Presidente se reúne com aliados no Congresso para melhorar diálogo e evitar derrota em votações

Tânia Monteiro, Rafael Moraes Moura e Eduardo Bresciani, O Estado de S. Paulo

05 de agosto de 2013 | 23h13

BRASÍLIA - Com a popularidade desgastada e sob ameaças de insubordinação de partidos da base, a presidente Dilma Rousseff negociou, nesta segunda-feira, 5, com 10 líderes de partidos de sua coalizão uma "trégua" com o Congresso para tentar congelar a agenda de confrontos entre o Planalto e o Legislativo.

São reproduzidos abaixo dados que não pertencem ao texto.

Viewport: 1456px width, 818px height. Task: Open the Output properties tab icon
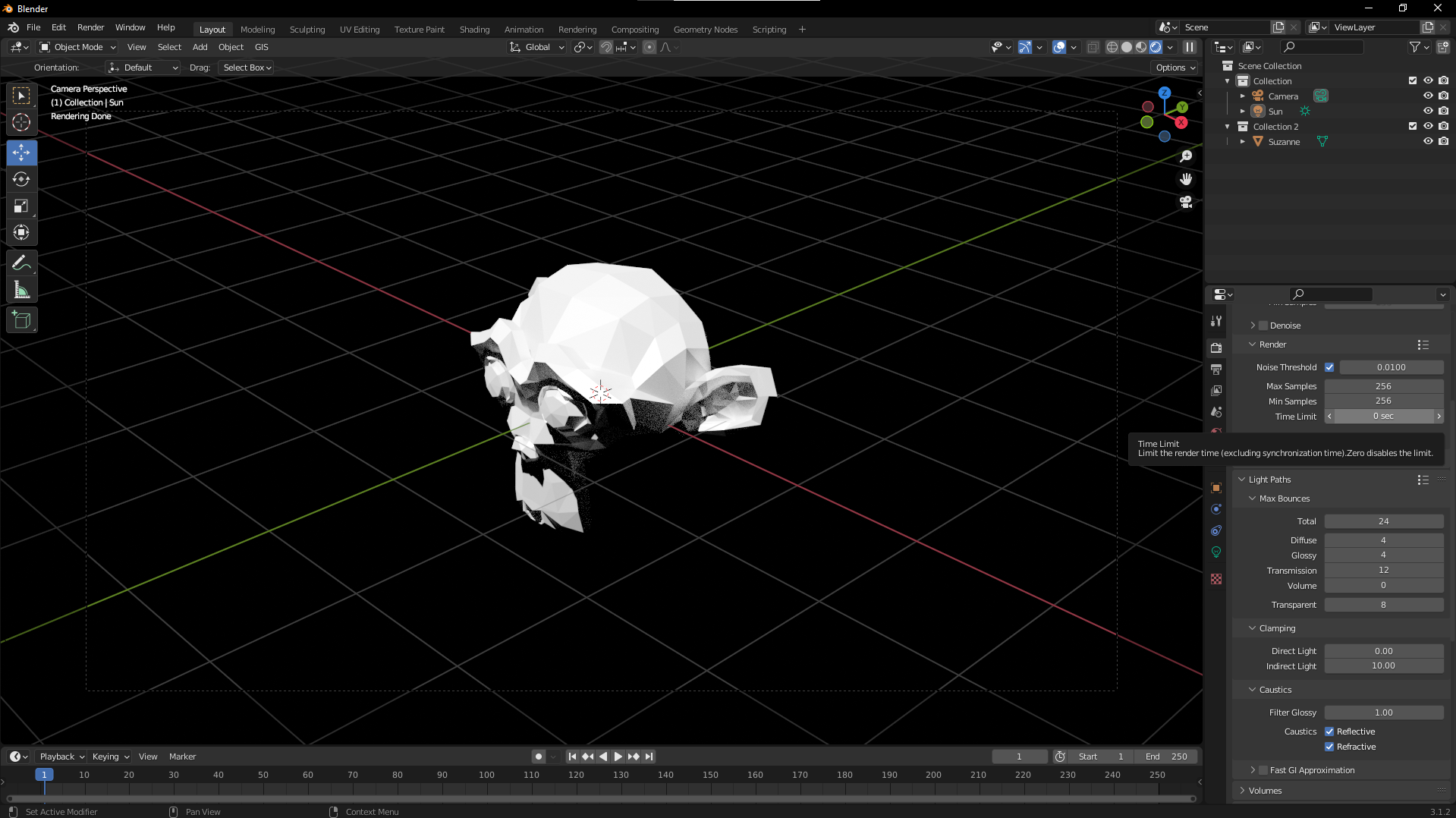[1216, 370]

A presidente quer que seja retirado da pauta de votação da Câmara, nesta terça-feira, 6, o projeto do Orçamento Impositivo, que obriga o Planalto a pagar automaticamente as emendas parlamentares. O presidente da Câmara, deputado Henrique Eduardo Alves (PMDB-RN), confirmou que o projeto será colocado em votação.

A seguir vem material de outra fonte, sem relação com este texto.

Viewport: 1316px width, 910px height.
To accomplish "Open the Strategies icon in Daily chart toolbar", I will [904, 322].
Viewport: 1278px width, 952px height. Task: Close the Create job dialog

Na semana passada, Dilma decidiu liberar R$ 6 bilhões em emendas até o fim do ano, em uma outra iniciativa para acalmar a base aliada.

Os parlamentares ficaram bem impressionados com a reunião. Acreditam que o esforço da presidente para a retomada do diálogo contribui para melhorar o clima político.

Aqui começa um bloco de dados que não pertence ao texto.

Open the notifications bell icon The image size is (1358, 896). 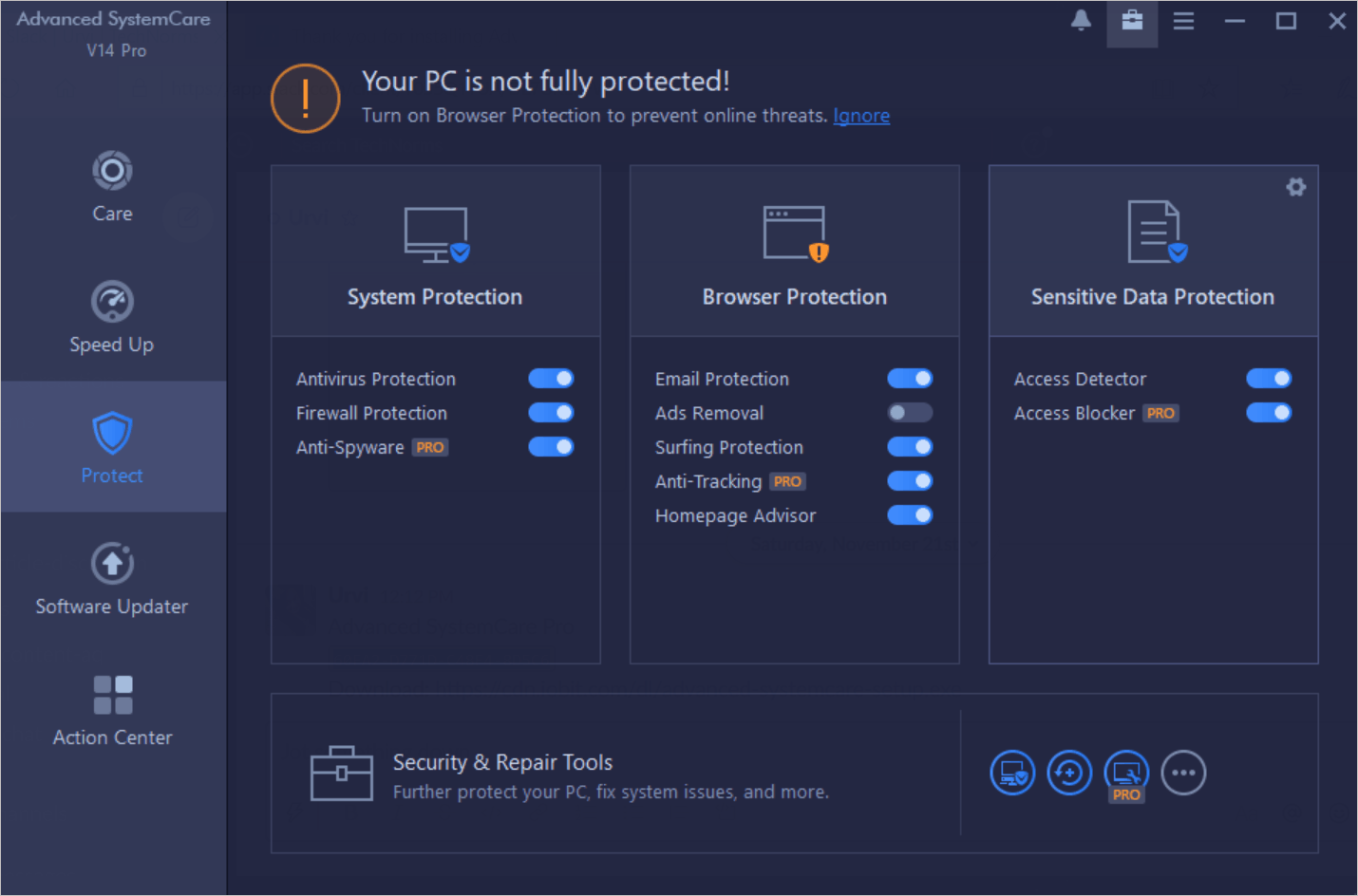tap(1081, 20)
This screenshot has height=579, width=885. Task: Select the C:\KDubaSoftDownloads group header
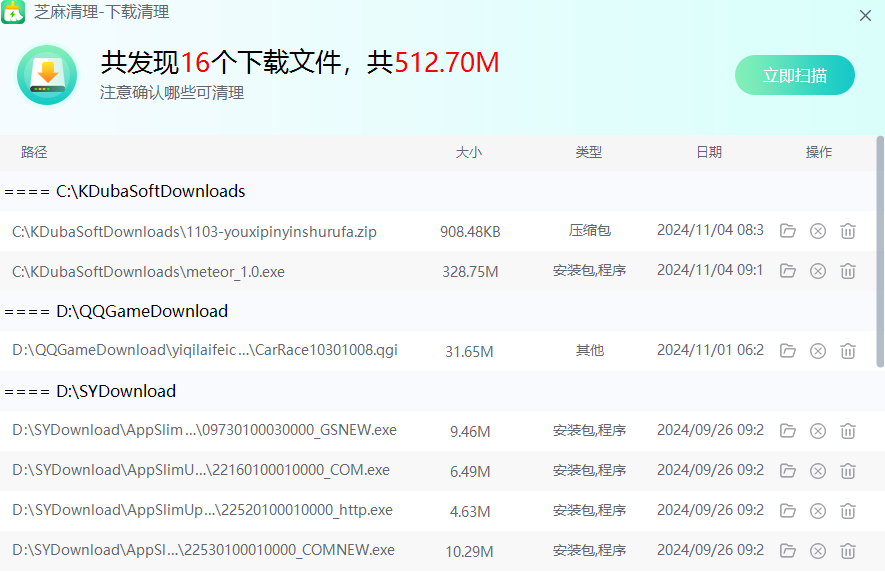125,191
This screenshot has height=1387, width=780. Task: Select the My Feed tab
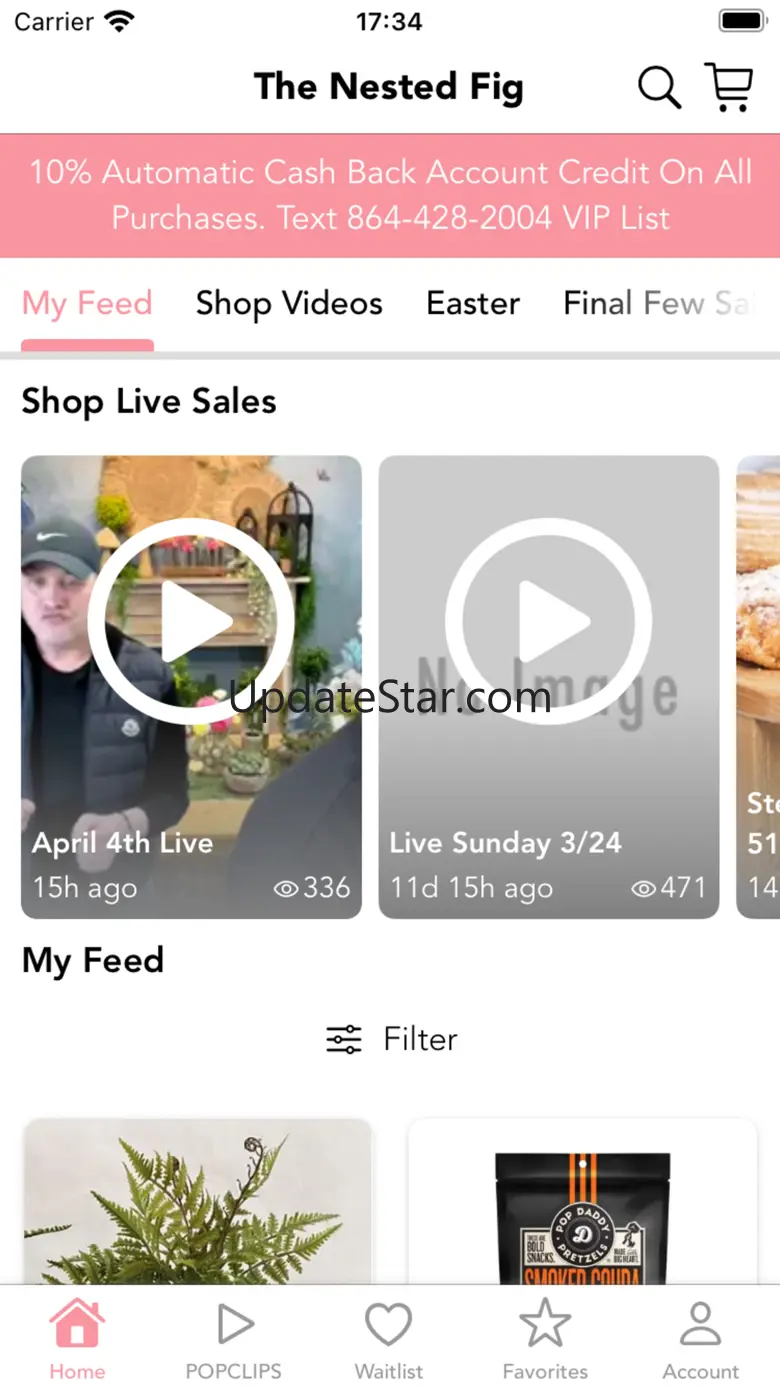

Dilma se comprometeu a discutir com a base temas polêmicos antes do envio das propostas ao Congresso e abriu espaço para que reuniões frequentes. Na mesma linha, Dilma receberá líderes do Senado nesta terça.

Um dos principais críticos da articulação política do governo, o líder do PMDB, Eduardo Cunha (RJ), saiu da reunião otimista. "Sinaliza a inauguração de uma nova metodologia."

O líder do PSB, Beto Albuquerque (RS), acredita em um convívio "menos tenso" nos próximos dias. "Faz tempo que reclamávamos do diálogo e acho que o governo finalmente dá um sinal concreto que topou dialogar e nos deixa com boa impressão. Estávamos numa luta do cabo de guerra, com o governo pra lá e o Congresso pra cá. Isso agora vai distensionar e significa que não precisaremos mais ficar colocando o governo contra a parede e nem eles nos atropelar", resumiu.

Albuquerque ressaltou que o PSB mantém o projeto de candidatura do governador de Pernambuco, Eduardo Campos, à Presidência, mas ressaltou que o partido está disposto a "ajudar o governo nas coisas boas".

Segundo o relato de parlamentares, a presidente se mostrou disposta a discutir temas complexos, como o financiamento da saúde, a destinação dos royalties do petróleo e a transferência de licenças de táxi por herança.

"Engatamos uma primeira marcha hoje e a partir daí, engataremos todas as marchas necessárias para o trem adquirir alta velocidade no aperfeiçoamento do governo com o Congresso", declarou o líder do PT, José Guimarães (CE).

Antes de se reunir com os aliados, Dilma minimizou os problemas. "Comigo a base não é brava", afirmou, ao ser questionada pelo Estado sobre os problemas de convivência. Questionada sobre as ameaças de derrubada de vetos presidenciais, ponderou: "Isso é democrático. Vamos ser democráticos. A diferença de opiniões é possível e acredito que nós vamos construir um caminho muito seguro para o Brasil".

Corrupção. Em outra frente de ação destinada a estancar a perda de popularidade, Dilma sancionou o Estatuto de Juventude e assegurou que vai ficar "cada vez mais conectada não só com a voz das ruas" e das redes sociais. Disse que seu governo é capaz de coibir malversação de recursos públicos e que o combate à corrupção deve ser sistemático.

Em discurso emocionado, lembrou sua luta contra a ditadura: "Também estive nas ruas lutando por mais democracia e mais direito. Naquela época, você ia uma vez ou duas ou três vezes para a rua, mas depois você acabava na cadeia".